= What to do =
All lines from the one with "Where should I click to: Open" through the end of the records below are to be given again exactly, and nothing else.

----------

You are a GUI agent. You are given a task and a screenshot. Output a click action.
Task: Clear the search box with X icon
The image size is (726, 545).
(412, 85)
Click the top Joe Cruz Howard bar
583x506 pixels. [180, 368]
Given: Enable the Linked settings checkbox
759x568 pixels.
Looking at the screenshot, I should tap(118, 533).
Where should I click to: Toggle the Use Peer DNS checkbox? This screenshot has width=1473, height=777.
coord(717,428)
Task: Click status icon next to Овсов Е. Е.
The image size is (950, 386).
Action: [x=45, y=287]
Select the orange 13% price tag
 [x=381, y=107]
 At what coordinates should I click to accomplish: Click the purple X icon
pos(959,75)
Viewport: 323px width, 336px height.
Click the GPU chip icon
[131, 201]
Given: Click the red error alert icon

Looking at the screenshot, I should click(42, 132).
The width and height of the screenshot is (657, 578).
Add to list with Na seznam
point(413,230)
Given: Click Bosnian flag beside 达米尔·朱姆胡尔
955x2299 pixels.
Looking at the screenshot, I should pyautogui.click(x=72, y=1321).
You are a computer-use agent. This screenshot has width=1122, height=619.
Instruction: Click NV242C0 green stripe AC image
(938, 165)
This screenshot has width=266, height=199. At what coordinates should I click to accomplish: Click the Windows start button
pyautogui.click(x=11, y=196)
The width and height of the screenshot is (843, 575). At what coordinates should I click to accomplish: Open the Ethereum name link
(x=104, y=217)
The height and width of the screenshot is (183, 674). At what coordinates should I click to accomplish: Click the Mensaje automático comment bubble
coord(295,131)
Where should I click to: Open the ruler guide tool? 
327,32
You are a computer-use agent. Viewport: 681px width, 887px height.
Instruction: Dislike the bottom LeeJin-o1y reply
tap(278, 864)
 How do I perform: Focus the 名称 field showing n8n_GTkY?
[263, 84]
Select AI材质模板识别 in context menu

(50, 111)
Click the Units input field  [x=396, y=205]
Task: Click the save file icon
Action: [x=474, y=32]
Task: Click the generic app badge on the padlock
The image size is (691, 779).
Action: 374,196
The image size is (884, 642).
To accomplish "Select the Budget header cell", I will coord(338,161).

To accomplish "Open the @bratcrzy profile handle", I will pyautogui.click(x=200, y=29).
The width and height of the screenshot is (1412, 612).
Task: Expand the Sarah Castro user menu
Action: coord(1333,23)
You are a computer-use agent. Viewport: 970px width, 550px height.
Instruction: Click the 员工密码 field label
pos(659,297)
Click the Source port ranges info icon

----------

= Response area =
Where should I click to: Open the ruler guide tool? 
327,32
You are a computer-use agent. Viewport: 681px width, 887px height.
Instruction: Dislike the bottom LeeJin-o1y reply
tap(278, 864)
 How do I perform: Focus the 名称 field showing n8n_GTkY?
[263, 84]
Select AI材质模板识别 in context menu

(50, 111)
Click the Units input field  [x=396, y=205]
Task: Click the save file icon
Action: [x=474, y=32]
Task: Click the generic app badge on the padlock
The image size is (691, 779).
Action: 374,196
The image size is (884, 642).
To accomplish "Select the Budget header cell", I will coord(338,161).

To accomplish "Open the @bratcrzy profile handle", I will pyautogui.click(x=200, y=29).
The width and height of the screenshot is (1412, 612).
Task: Expand the Sarah Castro user menu
Action: coord(1333,23)
You are a computer-use agent. Viewport: 970px width, 550px height.
Instruction: Click the 员工密码 field label
pos(659,297)
Click the Source port ranges info icon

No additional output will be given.